Blues dan Jazz a sonné davantage jazz avec le Henri Texier Hope Quartet. Ce contrebassiste, considéré comme un des papes du genre, s’est produit à l’auditorium du Conservatoire François Mitterrand, dans le cadre de Blues dan Jazz, événement annuel organisé par l’Institut Français de Maurice.
Ça balance bien. Les amateurs de jazz n’ont pas manqué le rendez-vous avec le Henri Texier Hope Quartet, malgré la délocalisation du concert des locaux de l’IFM au Conservatoire de Musique François Mitterrand en prévision du mauvais temps annoncé.

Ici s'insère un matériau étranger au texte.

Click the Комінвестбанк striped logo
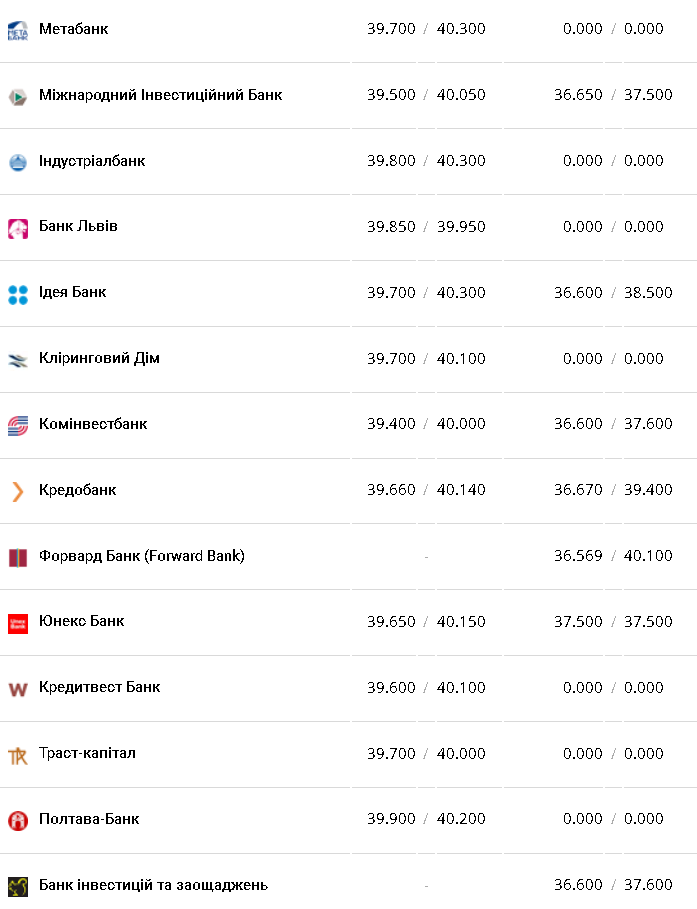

Ce vendredi soir, un sourire de joie se fige sur le visage du mélomane captivé; ses yeux ne quittent pas la petite scène où les jazzmen laissent libre cours à des improvisations. Des compositions incisives sont servies. Au prime abord, la rythmique fiévreuse du batteur Louis Moutin. Les graves du contrebasse Henri Texier encadrent les déferlements de notes soufflées par un choeur de cuivres, composé de Sébastien Texier (saxo alto et clarinette), de François Corneloup (saxo baryton) et du trompettiste Philippe Thomas. À chaque solo improvisé, l’on est vite happé dans une sorte de maelström.

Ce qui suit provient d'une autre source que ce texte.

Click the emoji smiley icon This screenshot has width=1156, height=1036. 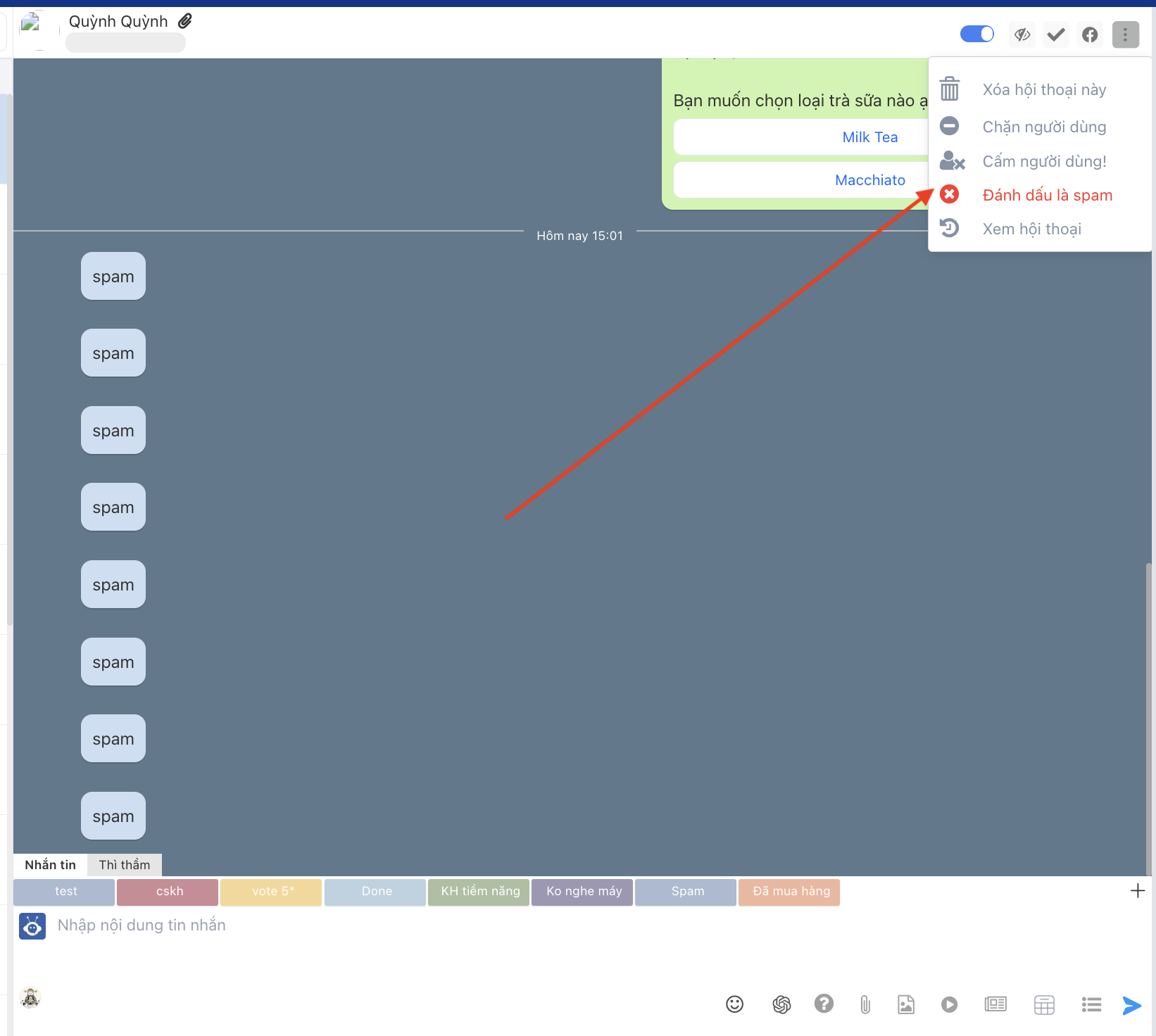(734, 1004)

Les envolées vertigineuses feront place aux phrasés du pianiste Olivier David. Les jazzmen mauriciens se sont exprimés avec aisance aux côtés des Français. Avec émotion lors de passages apaisés, avec verve lors de tourbillons musicaux. Les notes de brillance soufflées par Philippe Thomas succèdent à celles, par moments facétieuses, du saxophone baryton de François Corneloup. L’on passe par plusieurs états d’âme.
Henri Texier sortira un archet pour un cachet solennel; Louis Moutin laissera tomber baguettes et balais pour jouer à mains nues sur la caisse claire. L’assistance a apprécié La fin du voyage, une composition proposée par Sébastien Texier. Mention à Nigerian Sad Water, morceau d’Henri Texier sur lequel la trompette de Philippe Thomas s’est adressée aux âmes sensibles à travers un souffle mélodieusement mélancolique.  
Le Henri Texier Hope Quartet a conclu le concert avec une composition intitulée Black March Revolt. Il a livré tout son pouvoir d’évocation, toute sa capacité de faire image à travers le jazz, après un rappel du public.